# SOURCE TEXT
Low Carb Coconut Flour Chocolate Chip Banana Cranberry Cookies {Recipe}

low carb coconut flour chocolate chip cranberry cookie banting cookie recipe

Another thing I have really missed while following the Banting eating plan (Banting is a form of Low Carb, High Fat lifestyle which you can find out more about by clicking here) is cookies. So many of the low card cookie variations are bland, leaving me feeling unsatisfied and still craving a soft cookie! These on the other hand have been a wonderful new addition to the sweet dessert section of my recipe collection. I have had success with two batches of these cookies, and I have enjoyed not just the softer, more crumbly version but also the more crunchy/a little burnt version which resulted when I forgot about them in my oven over night. 

If you've never baked anything Banting/Low Carb before, you need to keep in mind that you aren't baking traditional sweet treats. As you're not using regular wheat flour and processed sugar, what you make isn't going to taste like what you are used to. I've gotten used to the taste of Banting baked goods and have been just happy to be able to eat treats while still maintaining my figure. I just wanted to mention that as some people get all antsy about Banting baked good because they don't taste like the real thing. Of course they don't silly, but they also have none of the carbs that regular baked goods have and they still taste great and will satisfy your cravings! What's not to like?!

Chocolate isn't exactly Banting approved unless you are using dark chocolate (the darker the better so anything over 70% cocoa is best). I only had the Kirkland brand of chocolate chips which I bought from Costco and these are only 51% cocoa. But it's what I had on hand, so depending on how strict you want to be try and find very dark chocolate or omit completely. Again, with cranberries, these aren't actually on the 'allowed' eating list (which you can find here) but blueberries, cherries & strawberries are in small amounts. As I only had cranberries on hand, that's what went into these cookies. So please do feel free to adjust these cookies, adding/taking away any extra yummy things you like. I can imagine these would be really good with chopped up almonds & cherries!

# WRITTEN PROBLEM A
Answer these from the cookie text:
(i) What percentage of cocoa do the Kirkland chocolate chips contain?
(ii) What produced the crunchier, slightly burnt batch of cookies?
(iii) Which fruits does the text say are allowed in small amounts?
# WRITTEN PROBLEM B
Carry on the cookie text in the same voice, starting after its final sentence.

# DATA SHOWN
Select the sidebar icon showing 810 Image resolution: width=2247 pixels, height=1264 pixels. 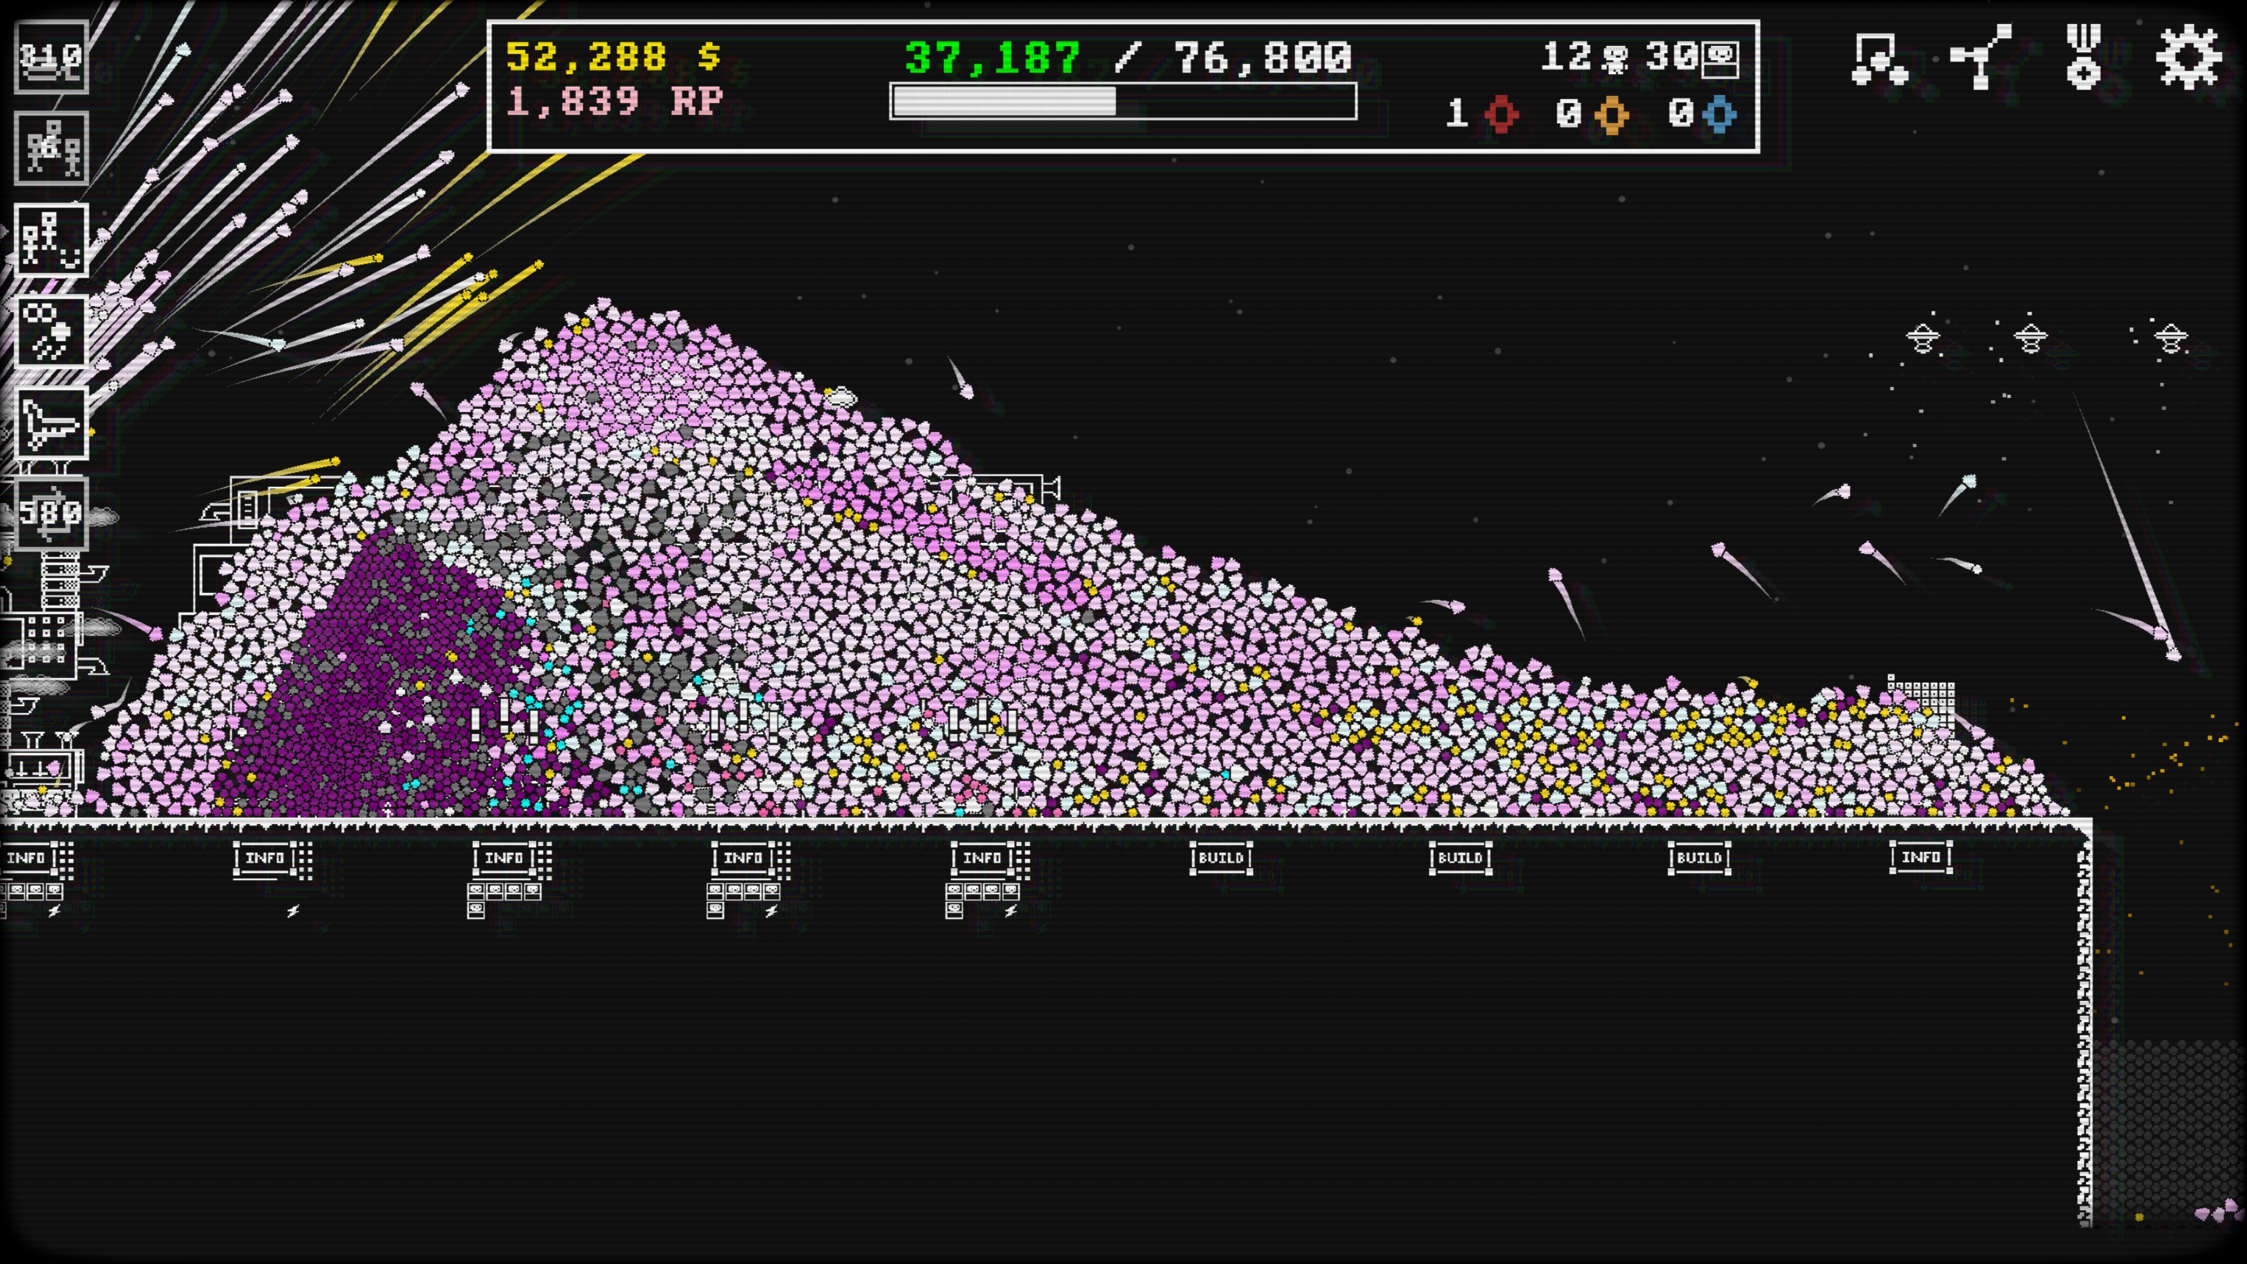coord(51,58)
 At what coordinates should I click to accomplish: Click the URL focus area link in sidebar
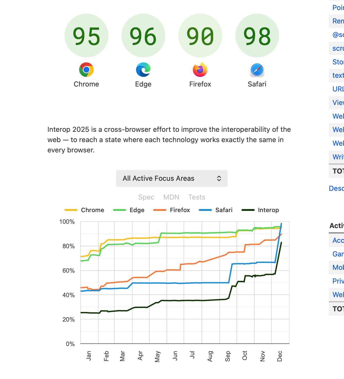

# EXERCISE OUTPUT A
(i) 51% cocoa.
(ii) The cookies were forgotten in the oven overnight.
(iii) Blueberries, cherries and strawberries.

# EXERCISE OUTPUT B
Coconut flour is an incredible dense flour to work with and is very absorbent! Much more than you would think just by looking at it. Because of this, start slowly when adding the coconut flour and judge by your mixture how much you need to add in. I substituted a few things as I didn't have cream of tarter on hand and I think they still came out just fine. I substituted baking powder for both the tarter & baking soda (see measurements below).

Ingredients (makes about 20 cookies)

  • 2 fresh ripe large banana, (400 grams)
  • 2 large egg
  • 4 tbsp extra virgin coconut oil, (slightly warmed for easier mixing. Room temperature)
  • 5-6 tbsp coconut flour
  • 2 tbsp vanilla extract
  • 1 tsp cream of tartar (this is what the original recipe called for but as I didn't have these on hand I substituted 1 tsp Baking Powder for the tarter & baking soda) 
  • 1/4 tsp baking soda
  • 1/4 tsp sea salt
  • 1/2 cup of chocolate chips
  • 1/4 cup cranberries

Directions

  • Preheat the oven to 180C. Line a baking pan with greaseproof paper or make sure to grease your pan well.
  • Using a mixer, combine the banana and the egg. Slowly add the coconut oil (coconut oil must not be hot or it will cook the egg. You just need to the warm the coconut oil slightly warmed enough to mix in smoothly). Add the coconut flour, vanilla, cream of tartar, baking soda (or baking powder) and sea salt. Mix until smooth. Lastly add the chocolate chips & any other things you want to add.
  • Using a spoon, drop 1 your desired size balls of batter onto the baking tray leaving space between each cookie. Use the back of the spoon or your fingers to smooth the cookies to a flat cookie shape. The cookies will not naturally flatten, you must do this yourself unless you want to eat balls of cookies
  • Bake for 20 - 40 minutes depending on the heat of your oven. I have a very small convection oven which heats up incredible fast and is very hard to gauge the temperature with the temperature controller. I set the timer for 20 minutes and then keep checking on them to make sure they don't burn. Leave in longer for more of a crispier cookie, or take out before they go brown for a softer, more crumbly cookie.

Do you have any low carb cookie recipes that you love to make? I'd love to hear from you in the comments below as I'm always on the look out for new cookie recipes!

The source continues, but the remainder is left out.